Required work:
Which lines below mention "Tools"? Pick each one out.

Saved entries:
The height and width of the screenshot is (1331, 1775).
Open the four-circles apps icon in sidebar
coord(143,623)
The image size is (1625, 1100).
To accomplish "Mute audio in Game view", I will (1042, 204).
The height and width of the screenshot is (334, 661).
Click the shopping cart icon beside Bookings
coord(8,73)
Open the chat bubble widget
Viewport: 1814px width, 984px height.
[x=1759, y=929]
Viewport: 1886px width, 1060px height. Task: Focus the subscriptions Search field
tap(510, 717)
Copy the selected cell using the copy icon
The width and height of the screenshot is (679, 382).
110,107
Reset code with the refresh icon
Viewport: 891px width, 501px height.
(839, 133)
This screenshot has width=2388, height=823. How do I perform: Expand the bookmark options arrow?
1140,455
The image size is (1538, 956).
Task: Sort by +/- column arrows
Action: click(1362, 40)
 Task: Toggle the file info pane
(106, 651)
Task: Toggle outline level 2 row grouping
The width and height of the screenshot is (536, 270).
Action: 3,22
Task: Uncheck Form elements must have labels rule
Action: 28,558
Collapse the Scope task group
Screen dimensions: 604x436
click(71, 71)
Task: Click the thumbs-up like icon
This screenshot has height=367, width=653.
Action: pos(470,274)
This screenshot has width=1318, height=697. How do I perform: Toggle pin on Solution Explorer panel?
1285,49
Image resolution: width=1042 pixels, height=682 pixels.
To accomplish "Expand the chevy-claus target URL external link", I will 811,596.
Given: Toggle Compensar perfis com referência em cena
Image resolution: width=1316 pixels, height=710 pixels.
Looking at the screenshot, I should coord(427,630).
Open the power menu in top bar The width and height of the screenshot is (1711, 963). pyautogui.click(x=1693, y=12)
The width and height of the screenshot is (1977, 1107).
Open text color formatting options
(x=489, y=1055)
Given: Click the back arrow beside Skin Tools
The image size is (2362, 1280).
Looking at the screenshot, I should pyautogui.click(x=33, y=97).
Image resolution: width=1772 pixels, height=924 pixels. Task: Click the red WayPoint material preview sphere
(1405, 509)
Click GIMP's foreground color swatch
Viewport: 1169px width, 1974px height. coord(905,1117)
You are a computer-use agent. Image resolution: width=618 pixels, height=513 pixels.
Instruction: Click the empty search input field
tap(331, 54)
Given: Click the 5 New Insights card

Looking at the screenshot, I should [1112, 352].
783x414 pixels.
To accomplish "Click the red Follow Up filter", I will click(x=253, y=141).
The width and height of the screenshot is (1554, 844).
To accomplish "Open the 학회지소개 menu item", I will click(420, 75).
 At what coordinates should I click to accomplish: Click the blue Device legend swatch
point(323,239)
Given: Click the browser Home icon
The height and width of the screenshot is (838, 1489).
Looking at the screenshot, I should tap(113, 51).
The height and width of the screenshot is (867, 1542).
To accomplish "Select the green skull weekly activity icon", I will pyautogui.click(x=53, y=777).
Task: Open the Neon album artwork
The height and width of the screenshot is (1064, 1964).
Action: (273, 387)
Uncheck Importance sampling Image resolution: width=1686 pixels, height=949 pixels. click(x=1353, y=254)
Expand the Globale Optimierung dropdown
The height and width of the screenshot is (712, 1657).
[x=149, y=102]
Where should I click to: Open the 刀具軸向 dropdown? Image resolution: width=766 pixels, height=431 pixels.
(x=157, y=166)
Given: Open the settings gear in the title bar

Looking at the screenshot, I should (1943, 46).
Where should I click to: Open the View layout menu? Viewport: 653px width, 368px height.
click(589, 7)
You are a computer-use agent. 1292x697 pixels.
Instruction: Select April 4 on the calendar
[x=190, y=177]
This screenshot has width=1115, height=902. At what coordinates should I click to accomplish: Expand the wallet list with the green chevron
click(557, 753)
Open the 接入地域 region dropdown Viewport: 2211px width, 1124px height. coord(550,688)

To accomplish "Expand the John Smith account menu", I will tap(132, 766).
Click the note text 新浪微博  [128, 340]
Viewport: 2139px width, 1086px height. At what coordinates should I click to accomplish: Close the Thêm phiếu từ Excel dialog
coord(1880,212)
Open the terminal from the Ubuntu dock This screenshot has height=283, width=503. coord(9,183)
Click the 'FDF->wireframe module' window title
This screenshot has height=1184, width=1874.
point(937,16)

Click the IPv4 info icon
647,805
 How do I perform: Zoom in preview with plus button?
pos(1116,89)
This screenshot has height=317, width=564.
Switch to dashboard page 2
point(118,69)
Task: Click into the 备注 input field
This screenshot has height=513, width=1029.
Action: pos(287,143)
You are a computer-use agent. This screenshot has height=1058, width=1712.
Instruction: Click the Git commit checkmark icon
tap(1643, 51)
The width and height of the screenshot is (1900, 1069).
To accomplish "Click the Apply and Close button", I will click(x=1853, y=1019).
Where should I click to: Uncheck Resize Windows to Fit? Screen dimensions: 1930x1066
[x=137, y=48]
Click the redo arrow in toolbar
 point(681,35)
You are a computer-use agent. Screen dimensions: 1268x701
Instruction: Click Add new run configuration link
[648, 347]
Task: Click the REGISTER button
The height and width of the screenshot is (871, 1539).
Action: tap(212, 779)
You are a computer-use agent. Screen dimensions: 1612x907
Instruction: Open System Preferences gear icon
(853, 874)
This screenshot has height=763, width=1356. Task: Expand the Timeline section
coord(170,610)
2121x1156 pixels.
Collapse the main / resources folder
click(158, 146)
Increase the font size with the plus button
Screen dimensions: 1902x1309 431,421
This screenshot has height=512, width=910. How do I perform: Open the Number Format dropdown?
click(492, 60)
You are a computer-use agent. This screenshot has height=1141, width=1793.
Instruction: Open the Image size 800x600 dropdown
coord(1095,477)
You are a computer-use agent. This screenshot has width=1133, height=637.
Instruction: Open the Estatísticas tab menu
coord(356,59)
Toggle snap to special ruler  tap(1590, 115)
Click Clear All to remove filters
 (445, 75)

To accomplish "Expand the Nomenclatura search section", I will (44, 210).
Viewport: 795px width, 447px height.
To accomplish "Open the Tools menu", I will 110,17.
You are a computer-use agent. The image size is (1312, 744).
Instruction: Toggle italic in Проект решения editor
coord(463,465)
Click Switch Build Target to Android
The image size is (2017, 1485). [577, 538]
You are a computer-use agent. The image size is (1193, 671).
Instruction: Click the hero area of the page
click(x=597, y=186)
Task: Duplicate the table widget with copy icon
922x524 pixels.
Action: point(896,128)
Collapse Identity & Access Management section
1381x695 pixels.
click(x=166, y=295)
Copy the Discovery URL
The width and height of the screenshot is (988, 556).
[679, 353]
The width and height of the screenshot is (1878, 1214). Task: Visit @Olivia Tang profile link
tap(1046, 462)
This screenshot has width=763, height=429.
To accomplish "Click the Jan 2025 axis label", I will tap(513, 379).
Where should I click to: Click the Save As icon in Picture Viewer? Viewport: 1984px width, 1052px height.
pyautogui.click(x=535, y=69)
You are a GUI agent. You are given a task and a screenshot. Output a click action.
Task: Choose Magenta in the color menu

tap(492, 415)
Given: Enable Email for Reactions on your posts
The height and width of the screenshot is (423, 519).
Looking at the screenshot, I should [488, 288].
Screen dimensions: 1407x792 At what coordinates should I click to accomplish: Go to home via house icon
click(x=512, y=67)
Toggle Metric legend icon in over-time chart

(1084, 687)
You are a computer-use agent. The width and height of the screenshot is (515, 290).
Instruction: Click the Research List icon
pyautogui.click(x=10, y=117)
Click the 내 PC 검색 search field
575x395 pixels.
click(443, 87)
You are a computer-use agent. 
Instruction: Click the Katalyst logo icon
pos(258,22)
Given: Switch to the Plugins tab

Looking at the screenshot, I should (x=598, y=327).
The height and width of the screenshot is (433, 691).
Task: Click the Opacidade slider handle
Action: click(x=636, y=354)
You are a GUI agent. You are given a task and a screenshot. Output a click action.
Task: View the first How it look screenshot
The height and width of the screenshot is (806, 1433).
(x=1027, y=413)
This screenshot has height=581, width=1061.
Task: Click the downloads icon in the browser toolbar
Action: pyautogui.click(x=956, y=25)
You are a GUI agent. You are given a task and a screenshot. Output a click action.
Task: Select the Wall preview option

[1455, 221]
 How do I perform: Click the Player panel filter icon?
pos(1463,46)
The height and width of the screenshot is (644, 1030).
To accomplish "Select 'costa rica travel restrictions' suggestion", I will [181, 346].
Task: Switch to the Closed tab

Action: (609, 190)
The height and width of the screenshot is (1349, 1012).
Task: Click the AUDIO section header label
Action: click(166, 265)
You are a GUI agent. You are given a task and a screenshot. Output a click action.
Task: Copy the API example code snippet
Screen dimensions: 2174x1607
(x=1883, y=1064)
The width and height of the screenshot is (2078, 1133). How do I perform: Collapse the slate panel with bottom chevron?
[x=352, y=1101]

Solution:
Given: Click the back arrow beside Skin Tools
To accomplish "Open the Tools menu", I will 110,17.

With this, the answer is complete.